Let’s take a closer look at what the writers at Nature said, and do a little dissecting.

In 2009, more than 1 billion people went undernourished — their food intake regularly providing less than minimum energy requirements — not because there isn’t enough food, but because people are too poor to buy it. At least 30% of food goes to waste.

Scientists, like everyone else on this planet, need to differentiate the theoretical from the economical and the practical.  If, as a result of grain embargoes by Russia and (possibly) Ukraine, the price of bread doubles this year, the impact on the world’s urban poor — many of whom are living on less than $1.25 a day — will be devastating.  And it matters not whether wheat reserves are rotting in India or whether Russia and Ukraine have surplus wheat. And it doesn’t matter how many bread crumbs we discard.

The dictates of the marketplace can be brutal. There is plenty of money in the world, far more than is needed to eliminate severe poverty, but severe poverty persists.  In a global economy, where people’s ability to feed themselves depends on the cost of rice or bread, hunger can exist on a wide scale, even if there is plenty of food–in theory–to go around.

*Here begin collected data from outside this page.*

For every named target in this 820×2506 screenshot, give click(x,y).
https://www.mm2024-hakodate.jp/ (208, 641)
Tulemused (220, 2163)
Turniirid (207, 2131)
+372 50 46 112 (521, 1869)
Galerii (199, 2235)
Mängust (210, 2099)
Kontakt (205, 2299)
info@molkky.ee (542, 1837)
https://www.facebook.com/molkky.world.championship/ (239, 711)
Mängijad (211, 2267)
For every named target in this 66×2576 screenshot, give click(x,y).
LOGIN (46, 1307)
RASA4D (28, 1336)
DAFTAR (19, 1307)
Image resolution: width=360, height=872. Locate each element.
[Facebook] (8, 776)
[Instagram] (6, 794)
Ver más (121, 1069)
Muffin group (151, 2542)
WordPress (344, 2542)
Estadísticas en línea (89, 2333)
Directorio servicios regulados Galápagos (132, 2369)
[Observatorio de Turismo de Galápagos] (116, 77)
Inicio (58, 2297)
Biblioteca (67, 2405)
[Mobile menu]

Don’t believe that?  Take a look at what’s happening today in the African Sahel. Last month, Josette Sheeran, the executive director of the World Food Program (WFP), warned that, as a consequence of widespread hunger, Niger was in danger of “losing a generation.”  She said that the development of children under the age of five in Niger will be severely impaired unless food relief arrives soon. WFP plans to reach 4.5 million people in the region in the next few months, but Sheeran warned that the situation is deteriorating rapidly and that WFP needs about $100 million to bridge the funding gap.

Here’s what Nature said about the last global food crisis:

The 2008 food crisis, which pushed around 100 million people into hunger, was not so much a result of a food shortage as of a market volatility — with causes going far beyond supply and demand.

Wrong.  During the 2007-8 food crisis the prices of wheat and corn doubled, while the price of rice tripled.  Why?  Because the world’s grain reserves during that period fell to the lowest levels in several decades. While market volatility may have contributed in some small measure, food production was not keeping up with demand.  When grain reserves grow dangerously low, speculators will always drive up prices. Scarcity always does.

Here’s what Nature said about projected population growth:

Scientists long feared a great population boom that would stress food production, but population growth is slowing and should plateau by 2050 as family size in almost all poorer countries falls to roughly 2.2 children per family.